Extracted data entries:
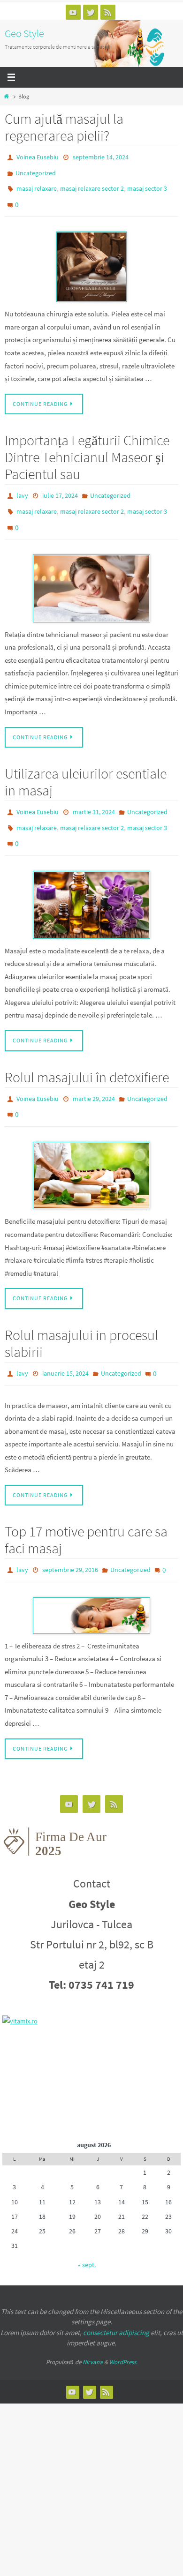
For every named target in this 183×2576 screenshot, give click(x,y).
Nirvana (93, 2327)
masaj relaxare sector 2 (92, 184)
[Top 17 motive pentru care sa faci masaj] (91, 1581)
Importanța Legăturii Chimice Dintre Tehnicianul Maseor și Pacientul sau (87, 447)
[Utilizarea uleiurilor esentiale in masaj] (91, 880)
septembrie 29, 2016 (70, 1537)
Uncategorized (35, 170)
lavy (22, 485)
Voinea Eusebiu (37, 156)
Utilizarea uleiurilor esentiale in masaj (86, 765)
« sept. (87, 2230)
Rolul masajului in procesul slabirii (81, 1313)
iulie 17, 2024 (60, 485)
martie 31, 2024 (94, 794)
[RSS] (107, 12)
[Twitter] (90, 12)
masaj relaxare (36, 184)
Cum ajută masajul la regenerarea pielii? (64, 127)
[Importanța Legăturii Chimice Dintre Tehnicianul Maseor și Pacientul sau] (91, 572)
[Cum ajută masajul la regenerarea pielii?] (91, 257)
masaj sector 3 (147, 184)
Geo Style (24, 33)
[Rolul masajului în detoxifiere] (91, 1146)
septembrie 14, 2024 (101, 156)
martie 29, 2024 (94, 1074)
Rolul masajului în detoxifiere (87, 1053)
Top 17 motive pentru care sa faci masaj (86, 1507)
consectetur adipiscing (116, 2297)
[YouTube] (73, 12)
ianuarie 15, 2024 (65, 1343)
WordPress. (123, 2327)
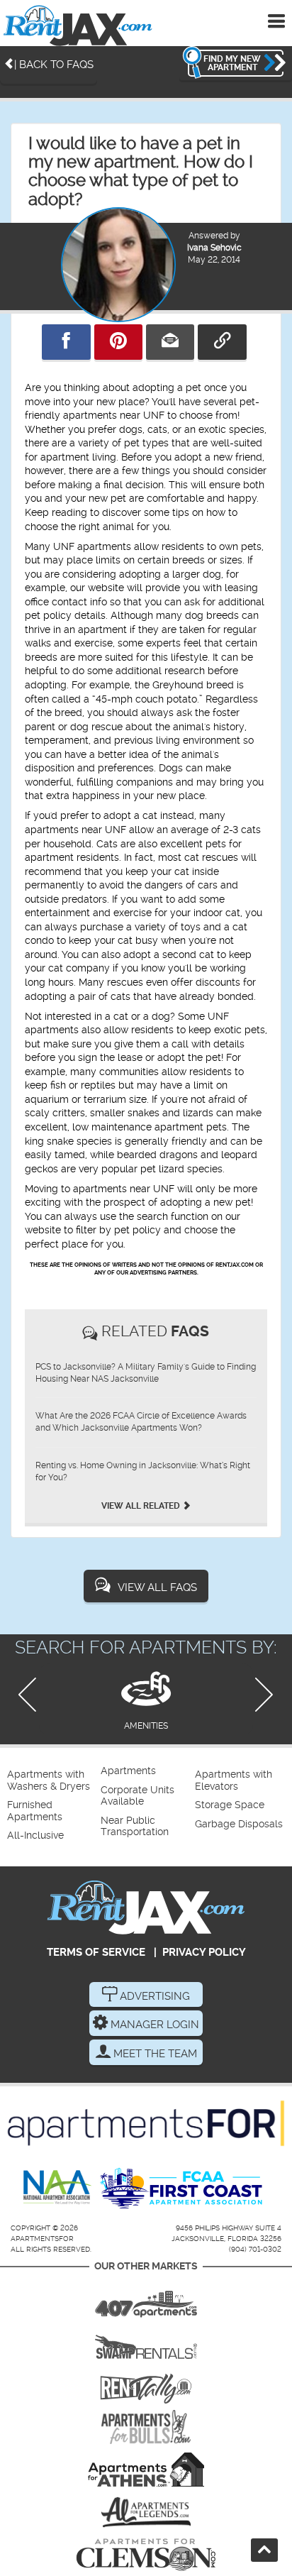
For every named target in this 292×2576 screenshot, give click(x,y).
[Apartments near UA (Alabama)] (146, 2512)
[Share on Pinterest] (118, 342)
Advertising (153, 1996)
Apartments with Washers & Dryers (48, 1780)
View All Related (141, 1506)
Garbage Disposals (239, 1824)
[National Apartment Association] (57, 2188)
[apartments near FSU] (146, 2384)
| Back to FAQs (54, 64)
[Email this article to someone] (170, 342)
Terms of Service (96, 1952)
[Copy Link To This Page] (222, 342)
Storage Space (229, 1805)
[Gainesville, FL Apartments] (146, 2342)
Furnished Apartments (34, 1810)
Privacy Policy (204, 1952)
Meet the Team (154, 2053)
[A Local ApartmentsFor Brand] (146, 2123)
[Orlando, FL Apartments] (146, 2299)
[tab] (146, 1698)
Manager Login (153, 2024)
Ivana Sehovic (214, 248)
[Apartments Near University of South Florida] (146, 2427)
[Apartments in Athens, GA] (146, 2469)
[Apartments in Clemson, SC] (146, 2554)
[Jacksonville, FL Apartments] (78, 25)
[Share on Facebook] (66, 342)
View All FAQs (157, 1587)
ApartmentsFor (42, 2238)
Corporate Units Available (137, 1795)
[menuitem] (52, 1781)
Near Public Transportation (135, 1826)
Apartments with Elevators (233, 1780)
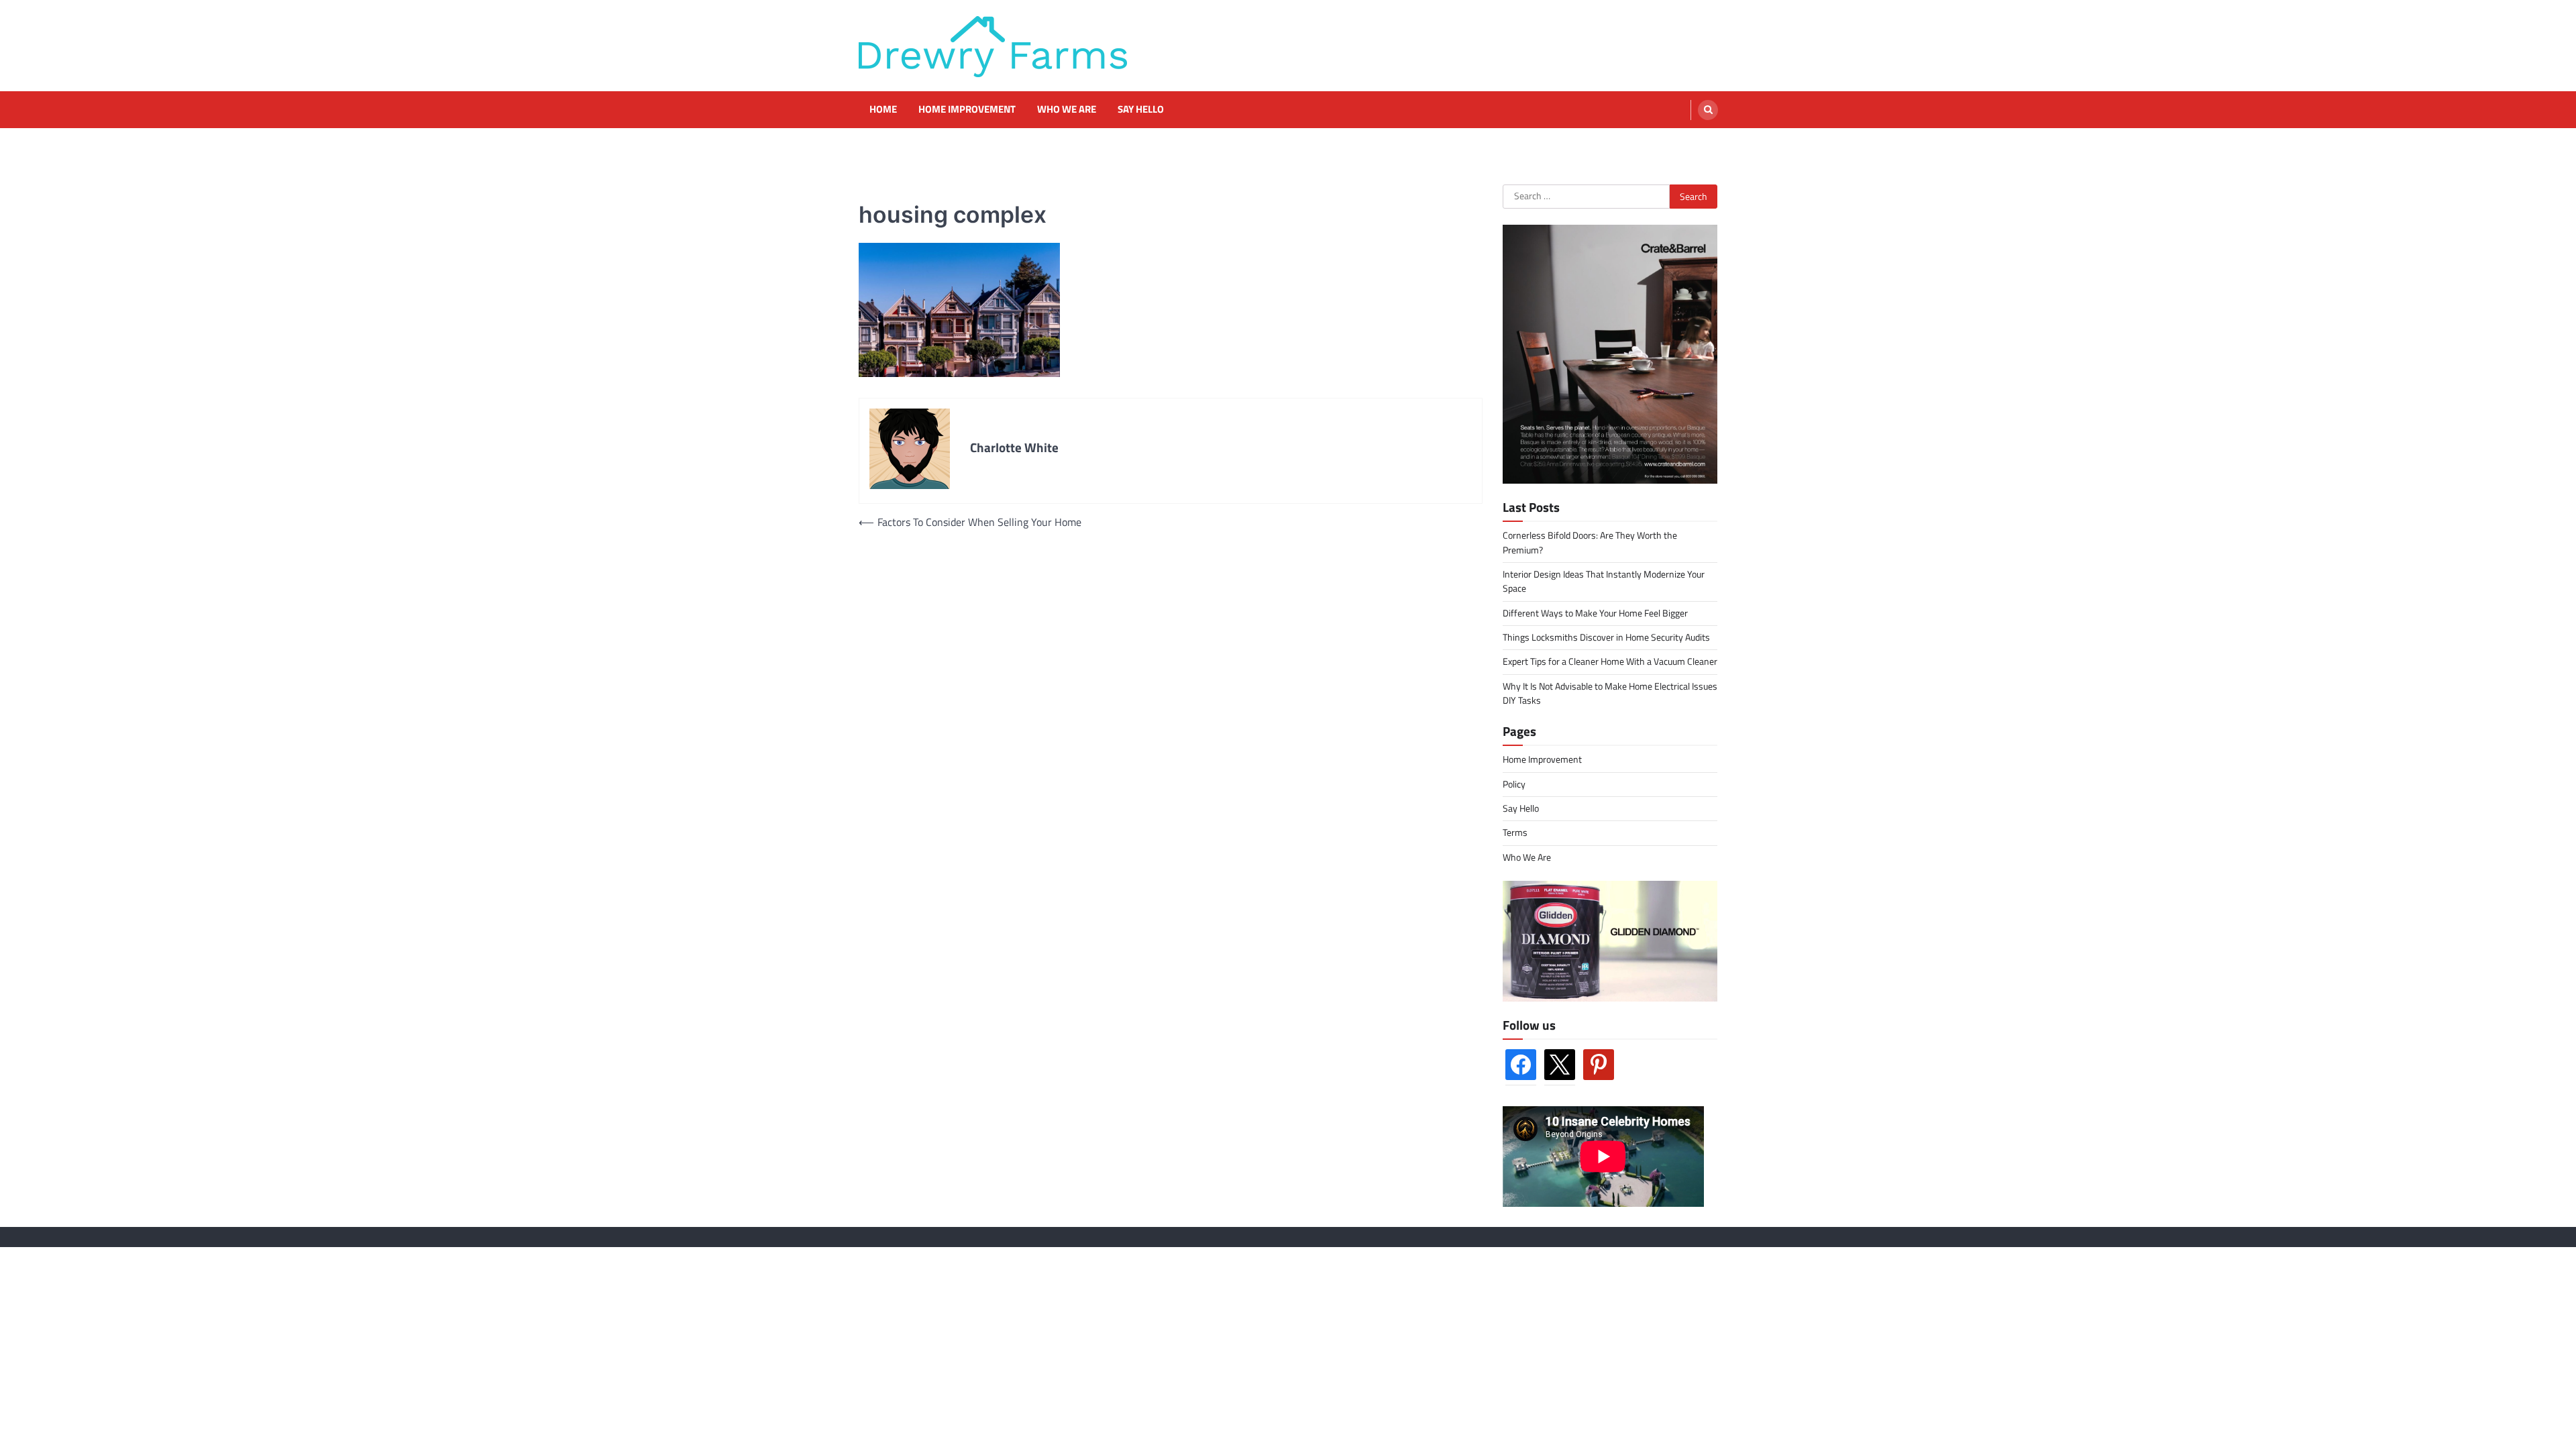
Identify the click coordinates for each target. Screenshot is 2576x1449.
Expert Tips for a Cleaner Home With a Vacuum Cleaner (1610, 661)
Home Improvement (967, 109)
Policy (1514, 784)
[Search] (1708, 110)
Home (883, 109)
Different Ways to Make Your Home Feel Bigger (1595, 613)
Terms (1515, 832)
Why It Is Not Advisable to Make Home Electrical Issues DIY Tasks (1610, 693)
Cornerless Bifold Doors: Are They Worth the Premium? (1590, 542)
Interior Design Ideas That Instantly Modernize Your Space (1604, 581)
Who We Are (1066, 109)
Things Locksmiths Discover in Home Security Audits (1606, 637)
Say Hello (1141, 109)
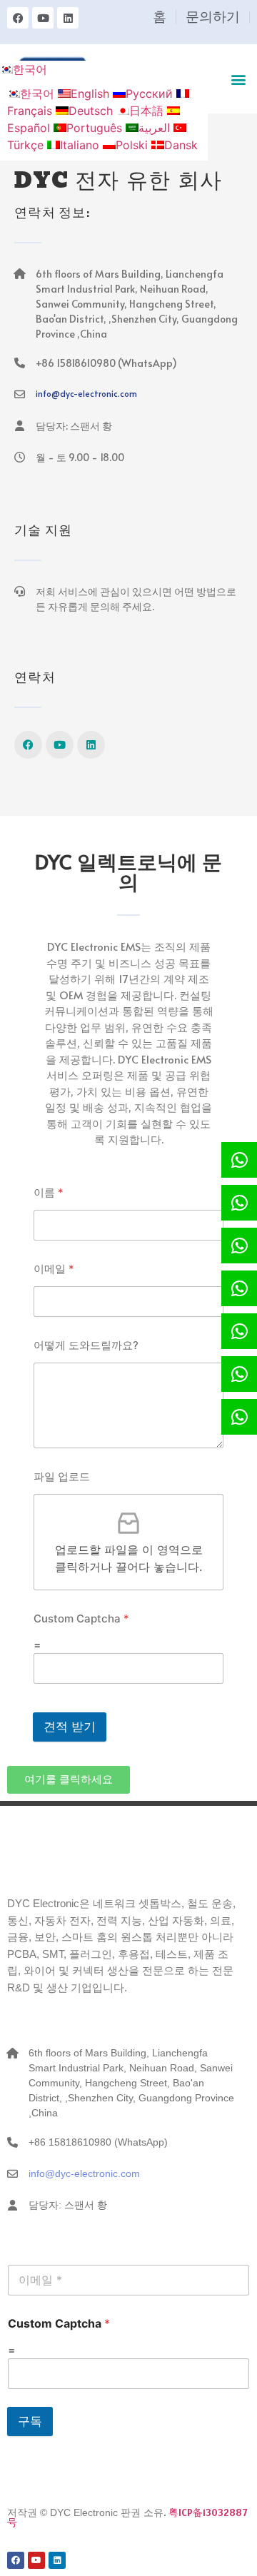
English (92, 93)
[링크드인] (68, 18)
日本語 (148, 110)
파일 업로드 (62, 1476)
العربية (155, 128)
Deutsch (92, 110)
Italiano (81, 145)
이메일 (54, 1269)
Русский (151, 93)
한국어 (30, 69)
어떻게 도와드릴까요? (86, 1345)
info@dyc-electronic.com (86, 393)
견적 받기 (70, 1726)
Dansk (181, 145)
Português (96, 128)
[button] (238, 79)
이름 (49, 1192)
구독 (30, 2421)
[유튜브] (43, 18)
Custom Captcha (81, 1618)
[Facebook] (18, 18)
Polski (133, 145)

## WHAT IS REQUIRED
Although the records hold pictures, return only what remains, word for word.

## ANSWER BELOW
For every named target in this 183×2576 screenshot, give click(x,y).
Nirvana (93, 2327)
masaj relaxare sector 2 (92, 184)
[Top 17 motive pentru care sa faci masaj] (91, 1581)
Importanța Legăturii Chimice Dintre Tehnicianul Maseor și Pacientul sau (87, 447)
[Utilizarea uleiurilor esentiale in masaj] (91, 880)
septembrie 29, 2016 (70, 1537)
Uncategorized (35, 170)
lavy (22, 485)
Voinea Eusebiu (37, 156)
Utilizarea uleiurilor esentiale in masaj (86, 765)
« sept. (87, 2230)
Rolul masajului in procesul slabirii (81, 1313)
iulie 17, 2024 (60, 485)
martie 31, 2024 (94, 794)
[RSS] (107, 12)
[Twitter] (90, 12)
masaj relaxare (36, 184)
Cum ajută masajul la regenerarea pielii? (64, 127)
[Importanța Legăturii Chimice Dintre Tehnicianul Maseor și Pacientul sau] (91, 572)
[Cum ajută masajul la regenerarea pielii?] (91, 257)
masaj sector 3 (147, 184)
Geo Style (24, 33)
[Rolul masajului în detoxifiere] (91, 1146)
septembrie 14, 2024 (101, 156)
martie 29, 2024 (94, 1074)
Rolul masajului în detoxifiere (87, 1053)
Top 17 motive pentru care sa faci masaj (86, 1507)
consectetur adipiscing (116, 2297)
[YouTube] (73, 12)
ianuarie 15, 2024 (65, 1343)
WordPress. (123, 2327)
For every named target in this 292×2576 screenshot, give click(x,y).
[Apartments near UA (Alabama)] (146, 2512)
[Share on Pinterest] (118, 342)
Advertising (153, 1996)
Apartments with Washers & Dryers (48, 1780)
View All Related (141, 1506)
Garbage Disposals (239, 1824)
[National Apartment Association] (57, 2188)
[apartments near FSU] (146, 2384)
| Back to FAQs (54, 64)
[Email this article to someone] (170, 342)
Terms of Service (96, 1952)
[Copy Link To This Page] (222, 342)
Storage Space (229, 1805)
[Gainesville, FL Apartments] (146, 2342)
Furnished Apartments (34, 1810)
Privacy Policy (204, 1952)
Meet the Team (154, 2053)
[A Local ApartmentsFor Brand] (146, 2123)
[Orlando, FL Apartments] (146, 2299)
[tab] (146, 1698)
Manager Login (153, 2024)
Ivana Sehovic (214, 248)
[Apartments Near University of South Florida] (146, 2427)
[Apartments in Athens, GA] (146, 2469)
[Apartments in Clemson, SC] (146, 2554)
[Jacksonville, FL Apartments] (78, 25)
[Share on Facebook] (66, 342)
View All FAQs (157, 1587)
ApartmentsFor (42, 2238)
Corporate Units Available (137, 1795)
[menuitem] (52, 1781)
Near Public Transportation (135, 1826)
Apartments with Elevators (233, 1780)
Identify the click coordinates for each target. Screenshot is 2576x1449.
Expert Tips for a Cleaner Home With a Vacuum Cleaner (1610, 661)
Home Improvement (967, 109)
Policy (1514, 784)
[Search] (1708, 110)
Home (883, 109)
Different Ways to Make Your Home Feel Bigger (1595, 613)
Terms (1515, 832)
Why It Is Not Advisable to Make Home Electrical Issues DIY Tasks (1610, 693)
Cornerless Bifold Doors: Are They Worth the Premium? (1590, 542)
Interior Design Ideas That Instantly Modernize Your Space (1604, 581)
Who We Are (1066, 109)
Things Locksmiths Discover in Home Security Audits (1606, 637)
Say Hello (1141, 109)
English (92, 93)
[링크드인] (68, 18)
日本語 (148, 110)
파일 업로드 (62, 1476)
العربية (155, 128)
Deutsch (92, 110)
Italiano (81, 145)
이메일 (54, 1269)
Русский (151, 93)
한국어 (30, 69)
어떻게 도와드릴까요? (86, 1345)
info@dyc-electronic.com (86, 393)
견적 받기 (70, 1726)
Dansk (181, 145)
Português (96, 128)
[button] (238, 79)
이름 (49, 1192)
구독 (30, 2421)
[유튜브] (43, 18)
Custom Captcha (81, 1618)
[Facebook] (18, 18)
Polski (133, 145)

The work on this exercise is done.